I first remember hearing of Lent in high school. A few of my friends were talking in the hallway about giving up things like chocolate and soda for the 40 days leading up to Easter. What a strange religious practice, I thought. Why would anyone willingly give up sweets? I did a little asking around and was SO relieved to discover that my non-denominational bible church didn’t observe such a tradition of sacrifice—praise the Lord for not having to give anything up. Raisinettes anyone?
It wasn’t until later in my twenties when this practice of Lent became not only meaningful to me but dare I say life saving. The end of this decade was overwhelming for me. The world and all its desires and pleasures were shooting off like firecrackers everywhere I turned. My dreams of a music career had become an idol and I’d put people so high on pedestals they had no choice but to fail me. I wanted to follow the Lord but I was a slave to whatever made me happy. I was literally gripped by desires I couldn’t get a hold of.

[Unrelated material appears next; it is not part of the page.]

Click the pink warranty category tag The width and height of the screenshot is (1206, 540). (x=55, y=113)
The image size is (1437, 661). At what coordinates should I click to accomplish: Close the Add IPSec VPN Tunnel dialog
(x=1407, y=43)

And then one February morning I walked into an historic home one block off Main Street in a town outside of Nashville. I sat down on an uncomfortable couch not because the cushions were stiff or sagging but because baring my soul is always awkward. Across from me was a gentle man, a wise believer. After sharing my heart and struggles with this near stranger he asked me one of the most anticlimactic questions a counselor has ever posed to me, “Have you practiced Lent before?”
My mind reeled back to high school and I thought—he’s gonna ask me to give up dessert for the next 40 days; I can’t believe I drove all the way down here for this.
“No sir, I haven’t”, I explained.
“Well, I think this could be a wonderful journey for you.”
Lent Creates Space for Something New to Grow
He then proceeded to explain that when we set something aside, whether food or drink that routinely comforts us, nightly television, social media habits, perhaps even a regular social gathering, we create space for something new to grow. I had never thought of it that way before. I didn’t just need a break from some unhealthy attachments and old patterns; I needed Jesus to plant something new in those places.Lent isn’t so much about what you give up; rather it’s about what will grow in its place.Click To Tweet
Lent Creates Space for Solitude
When I was in the Amazon jungle last week I heard a Brazilian missionary speak on the essential discipline of solitude. He likened our times of quiet before the Lord, in meditation on His Word and in prayer, to the tent Moses set up outside the camp. He asked us, “where is your tent”? Where is the place you do business with God that’s away from the hustle and bustle of distractions?
He then went onto say something I’m certain I’ll never forget. The context of his point centered around ministry leaders needing to hear from God for themselves through times of solitude but also for the sake of their people. He explained, “Our people don’t need to know what we already know, they need to know what we don’t know.”
In other words, the people we’re leading, anyone who depends on us really, need us to be sitting quietly before the Lord and learning of His heart so He can show us the things we don’t know. The 40 days of Lent leading up to Easter is an especially fitting time to begin this practice of solitude. We may just find out something we don’t already know.
Lent Primes us for a Special Focus on Christ
Because Lent leads up to the day when we celebrate Christ’s resurrection (as well as other special days we observe the week before Easter), we’re naturally thinking about Jesus already. Whether you’re going through a Lenten devotional book or methodically reading through one of the Gospels, this is the season to enjoy solitude with Christ. It’s the season to spend your newly acquired space that’s come as a result of something from which you’ve fasted with the person of Jesus.
Think of how much better we’ll know Him and appreciate Easter morning if we march toward this wonderful day having spent daily time dwelling on who He is and what He’s done for us.
Lent is a Personal Marker in our Journey
I would strongly recommend keeping a daily journal beginning with Ash Wednesday, March 1 through Easter, April 16th. The Lenten journey leading up to Easter can be one of the most precious and spiritually intimate seasons of our year if we’ll make a plan and stick to it. Let’s seize the opportunity to set something aside so the Lord can plant something of His own sowing in its place. Here are four things that will help us do just that:
- Ask the Lord what He wants you to lay aside and commit to fasting from it over the next 40 days.
- Ask the Lord to grow something new in the space you’ve created.
- Focus on the person of Jesus in your time of solitude through a Lenten devotional, reading through a Gospel, or through portions of the epistles that describe who He is and what He’s done.
- Journal your daily experience.
Let’s set some things aside so the Lord can do a new thing in our hearts. Let’s commit to some solitude. Let’s focus on Christ and write about it. Would love to know how this experience goes for you. May we see and hear much during this reflective season.